Here’s a useful presentation on Linux debugging tools — tools that don’t require source code, additional prints or logging.

http://jvns.ca/blog/2016/09/17/strange-loop-talk/

  • strace has a new flag that I didn’t know about: -y, which prints the paths that are associated with file descriptors.

  • opensnoop lets you see the details of open() calls across the entire system, or for an individual process, or for paths containing certain characters, or it can print the file paths that couldn’t be opened.

  • pgrep shows the stack trace of a running process, which can be useful to get an idea of what a program spends most of its time doing.

  • dstat shows system resource stats. It is a replacement for vmstat, iostat and ifstat.

  • htop — a more beautiful ‘top’, and easier to use. I still mostly use ‘top’ because it is installed by default. Other great tools I use include ‘powertop’ and ‘iotop’.

  • ngrep — an alternative to tcpdump, but allows the use of regexes to match plain-text data in packets.

  • tcpdump — useful when troubleshooting network connections between servers.

  • wireshark — a more UI-friendly tool than tcpdump, with dissectors for most protocols

Python attrs library; stackoverflow documentation

Article: The One Python Library Everyone Needs: attrs

Some people are excited about eventually being able to program in Python 3 everywhere. What I’m looking forward to is being able to program in Python-with-attrs everywhere. It exerts a subtle, but positive, design influence in all the codebases I’ve see it used in.

Or, for those who want more power (an complexity) than the attrs module, there’s macropy and it’s case-classes.


Stackoverflow has introduced a new tech documentation tool that focuses on providing examples, rather then merely sparsely documenting an API. The one on Python string formatting is quite useful.

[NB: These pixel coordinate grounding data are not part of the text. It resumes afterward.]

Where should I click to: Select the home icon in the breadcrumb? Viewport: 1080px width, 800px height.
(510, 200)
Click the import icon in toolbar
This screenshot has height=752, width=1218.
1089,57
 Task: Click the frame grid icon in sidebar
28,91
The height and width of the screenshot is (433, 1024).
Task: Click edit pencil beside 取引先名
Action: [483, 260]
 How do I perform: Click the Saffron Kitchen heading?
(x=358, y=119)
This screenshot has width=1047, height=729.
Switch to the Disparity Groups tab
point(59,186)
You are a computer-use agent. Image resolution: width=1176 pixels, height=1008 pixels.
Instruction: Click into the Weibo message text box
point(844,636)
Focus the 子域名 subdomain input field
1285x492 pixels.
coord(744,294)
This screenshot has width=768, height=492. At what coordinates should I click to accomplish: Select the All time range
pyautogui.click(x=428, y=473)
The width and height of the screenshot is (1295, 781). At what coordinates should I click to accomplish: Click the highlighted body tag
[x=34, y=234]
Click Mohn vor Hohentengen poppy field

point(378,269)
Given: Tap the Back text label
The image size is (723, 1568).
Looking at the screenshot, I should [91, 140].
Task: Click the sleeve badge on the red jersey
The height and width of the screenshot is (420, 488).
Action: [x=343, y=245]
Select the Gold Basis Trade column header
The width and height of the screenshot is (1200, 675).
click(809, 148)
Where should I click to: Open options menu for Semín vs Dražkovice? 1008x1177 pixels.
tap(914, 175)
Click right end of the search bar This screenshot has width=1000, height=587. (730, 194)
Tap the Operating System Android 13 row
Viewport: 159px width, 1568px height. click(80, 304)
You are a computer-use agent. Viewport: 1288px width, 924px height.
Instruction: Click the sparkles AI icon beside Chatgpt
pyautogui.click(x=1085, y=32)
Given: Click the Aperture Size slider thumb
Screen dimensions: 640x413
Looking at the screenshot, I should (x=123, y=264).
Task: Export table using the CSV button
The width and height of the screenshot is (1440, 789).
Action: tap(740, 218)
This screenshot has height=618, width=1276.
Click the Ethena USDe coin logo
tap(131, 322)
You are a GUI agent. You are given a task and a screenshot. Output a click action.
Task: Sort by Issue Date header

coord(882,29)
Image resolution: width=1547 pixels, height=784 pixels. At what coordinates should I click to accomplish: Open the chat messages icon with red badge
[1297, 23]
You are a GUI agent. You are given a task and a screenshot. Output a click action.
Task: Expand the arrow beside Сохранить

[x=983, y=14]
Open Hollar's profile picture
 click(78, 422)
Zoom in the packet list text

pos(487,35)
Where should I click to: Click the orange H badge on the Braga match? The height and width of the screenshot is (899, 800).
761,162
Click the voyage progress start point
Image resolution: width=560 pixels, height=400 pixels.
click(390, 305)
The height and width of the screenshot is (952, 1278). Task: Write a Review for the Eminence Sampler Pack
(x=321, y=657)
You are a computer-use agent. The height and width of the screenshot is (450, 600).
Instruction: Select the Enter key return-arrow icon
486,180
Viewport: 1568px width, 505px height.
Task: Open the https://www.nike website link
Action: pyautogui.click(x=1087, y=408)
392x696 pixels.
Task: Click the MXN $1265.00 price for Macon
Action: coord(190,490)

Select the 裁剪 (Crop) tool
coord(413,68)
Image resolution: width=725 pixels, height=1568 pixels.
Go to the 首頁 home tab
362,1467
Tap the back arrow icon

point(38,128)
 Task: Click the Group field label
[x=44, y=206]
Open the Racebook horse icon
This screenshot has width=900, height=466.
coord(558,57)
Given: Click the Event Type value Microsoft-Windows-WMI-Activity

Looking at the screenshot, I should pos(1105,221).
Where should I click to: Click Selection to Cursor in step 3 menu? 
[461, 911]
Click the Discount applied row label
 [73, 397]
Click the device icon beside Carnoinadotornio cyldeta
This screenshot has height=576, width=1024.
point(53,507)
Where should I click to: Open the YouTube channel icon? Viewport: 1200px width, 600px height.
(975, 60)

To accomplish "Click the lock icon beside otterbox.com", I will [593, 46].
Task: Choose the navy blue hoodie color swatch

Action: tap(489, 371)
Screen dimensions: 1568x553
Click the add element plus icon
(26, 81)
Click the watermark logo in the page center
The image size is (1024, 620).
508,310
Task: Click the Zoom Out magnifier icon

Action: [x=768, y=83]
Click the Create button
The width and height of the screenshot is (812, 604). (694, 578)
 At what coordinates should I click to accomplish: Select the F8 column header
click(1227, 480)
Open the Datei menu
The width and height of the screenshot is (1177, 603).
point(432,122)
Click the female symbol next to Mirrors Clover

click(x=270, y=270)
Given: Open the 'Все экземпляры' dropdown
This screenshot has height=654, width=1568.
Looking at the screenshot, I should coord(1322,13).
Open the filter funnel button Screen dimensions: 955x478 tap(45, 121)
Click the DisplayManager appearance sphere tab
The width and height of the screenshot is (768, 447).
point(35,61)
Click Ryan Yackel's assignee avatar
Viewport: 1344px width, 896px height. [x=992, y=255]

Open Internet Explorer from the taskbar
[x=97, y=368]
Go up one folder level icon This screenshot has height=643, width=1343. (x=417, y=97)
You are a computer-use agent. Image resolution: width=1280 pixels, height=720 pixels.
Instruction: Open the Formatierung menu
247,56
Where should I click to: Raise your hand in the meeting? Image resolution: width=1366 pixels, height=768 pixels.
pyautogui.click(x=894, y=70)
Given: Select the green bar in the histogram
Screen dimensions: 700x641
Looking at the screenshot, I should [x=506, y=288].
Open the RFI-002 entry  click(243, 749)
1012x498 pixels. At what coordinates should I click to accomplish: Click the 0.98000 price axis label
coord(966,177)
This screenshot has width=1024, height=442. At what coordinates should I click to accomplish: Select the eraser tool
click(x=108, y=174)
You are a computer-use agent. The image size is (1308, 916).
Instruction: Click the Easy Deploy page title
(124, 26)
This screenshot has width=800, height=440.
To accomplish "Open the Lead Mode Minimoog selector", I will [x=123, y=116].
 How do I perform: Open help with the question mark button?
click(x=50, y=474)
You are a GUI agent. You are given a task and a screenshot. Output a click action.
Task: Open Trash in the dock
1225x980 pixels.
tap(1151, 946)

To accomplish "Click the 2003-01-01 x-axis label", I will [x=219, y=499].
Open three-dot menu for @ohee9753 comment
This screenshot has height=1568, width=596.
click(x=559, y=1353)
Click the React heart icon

Idioms facilitate communication

No matter what you think of a computer language, you ought to respect its idioms for the same reason one has to know idioms in a human language—they facilitate communication, which is the true purpose of all languages, programming or otherwise.

George V. Neville-Neil

George also explains that “a single cache miss is more expensive than many instructions, so optimizing away a few instructions is not really going to win your software any speed tests”.

HTML Subresource Integrity

LWN covers the new W3C spec for HTML subresource integrity (SRI):

SRI is designed to combat injection attacks that come through third-party content. The originating site can include cryptographic hashes of third-party script and image files, enabling the user’s browser to hash the corresponding files it receives from the third-party servers and verify that the hashes match.

Most browsers already support SRI, including Firefox, Chrome and Opera.

How to store passwords: Use Argon2

If you’re designing a service that requires passwords for authentication, store them using the Argon2 or bcrypt password hashing functions. Don’t use MD5, SHA-1, SHA-2 or SHA-3 — they’re not designed to keep passwords secure against attackers that gain access to your password database.

Reference article: How LinkedIn’s password sloppiness hurts us all by Jeremi M. Gosney

If [online services] aren’t using something like bcrypt or Argon2 for password storage, then they’re doing things very, very wrong. But slow hashing is no longer as effective of a solution as it could have once been had it only been adopted sooner.

When you suspect a password database has been compromised, even just in part, you cash in on that insurance policy [of using forced password resets] immediately by activating your incident response team and your public relations team.

What is Argon2? It’s the winning algorithm from the Password Hashing Competition. Argon2 has been added to recent versions of libsodium.